Defense Secretary Donald Rumsfeld has proposed closing 33 major military installations in the United States and reorganizing hundreds of others. Tens of thousands of troops in Europe and East Asia are expected to come home.
Rumsfeld and Gen. Richard Myers, chairman of the Joint Chiefs of Staff, are to testify Monday before a congressionally chartered commission that will review the proposal before sending it to President Bush this fall.
Clark, a former NATO commander who unsuccessfully sought the Democratic presidential nomination last year, said it worried him to see the military planning to close national guard armories. He said shuttering bases and moving jobs from smaller cities shatters an important connection between the military and civilians.
“Small communities lose sight of the armed forces,” he said. “I like for the Army and the armed forces to be representative of the people they protect, not an elite organization.”

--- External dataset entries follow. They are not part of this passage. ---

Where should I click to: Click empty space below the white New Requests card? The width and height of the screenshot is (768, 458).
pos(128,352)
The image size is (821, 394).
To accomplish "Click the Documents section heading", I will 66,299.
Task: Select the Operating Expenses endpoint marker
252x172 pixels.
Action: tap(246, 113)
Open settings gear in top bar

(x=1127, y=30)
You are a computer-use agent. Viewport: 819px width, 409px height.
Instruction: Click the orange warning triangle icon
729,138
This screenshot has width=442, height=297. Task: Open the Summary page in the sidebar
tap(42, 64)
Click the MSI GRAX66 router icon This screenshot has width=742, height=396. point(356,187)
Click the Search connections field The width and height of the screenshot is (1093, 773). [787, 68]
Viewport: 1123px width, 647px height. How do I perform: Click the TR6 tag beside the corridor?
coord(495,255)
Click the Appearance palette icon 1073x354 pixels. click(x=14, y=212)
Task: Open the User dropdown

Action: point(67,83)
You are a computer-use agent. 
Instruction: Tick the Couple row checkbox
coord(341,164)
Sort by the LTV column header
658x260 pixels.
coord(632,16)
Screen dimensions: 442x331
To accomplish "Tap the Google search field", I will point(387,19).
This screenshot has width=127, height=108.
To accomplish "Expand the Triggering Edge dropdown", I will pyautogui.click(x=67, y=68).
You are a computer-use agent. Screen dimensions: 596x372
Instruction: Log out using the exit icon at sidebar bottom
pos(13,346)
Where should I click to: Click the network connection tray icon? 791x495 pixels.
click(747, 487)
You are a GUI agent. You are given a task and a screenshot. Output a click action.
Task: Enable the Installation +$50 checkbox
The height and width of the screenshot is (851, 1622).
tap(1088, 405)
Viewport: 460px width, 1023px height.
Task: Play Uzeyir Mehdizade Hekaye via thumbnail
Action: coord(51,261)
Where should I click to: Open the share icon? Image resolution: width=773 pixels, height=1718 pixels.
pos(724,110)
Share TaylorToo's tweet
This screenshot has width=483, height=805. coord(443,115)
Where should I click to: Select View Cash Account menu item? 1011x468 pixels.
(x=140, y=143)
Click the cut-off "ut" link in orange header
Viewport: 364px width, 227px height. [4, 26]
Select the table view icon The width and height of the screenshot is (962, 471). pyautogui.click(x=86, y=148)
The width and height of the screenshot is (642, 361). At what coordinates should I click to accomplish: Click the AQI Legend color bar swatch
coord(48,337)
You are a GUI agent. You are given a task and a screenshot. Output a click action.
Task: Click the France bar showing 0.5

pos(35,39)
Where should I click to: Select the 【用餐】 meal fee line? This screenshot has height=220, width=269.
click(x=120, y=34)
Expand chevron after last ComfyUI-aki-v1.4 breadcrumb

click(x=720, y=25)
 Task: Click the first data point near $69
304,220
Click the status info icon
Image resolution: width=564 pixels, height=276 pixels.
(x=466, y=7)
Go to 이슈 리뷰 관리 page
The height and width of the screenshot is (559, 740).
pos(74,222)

Clark also voiced his concerns about Bush’s nomination of John Bolton to United Nations ambassador, calling Bolton “somewhat of a bully.”
“He’s going to have a very tough time in the United Nations,” Clark said. “When you come in with that much overhang, with all this reputation against you, it’s that much more difficult. And all that’s known in the United Nations.
“Personally, I don’t like bullies,” he added. “Just because you outrank somebody doesn’t mean you don’t respect them and their judgment.”
Bush’s nomination of Bolton was voted out of the Senate Foreign Relations Committee on Thursday but is unlikely to come before the full Senate before the end of May.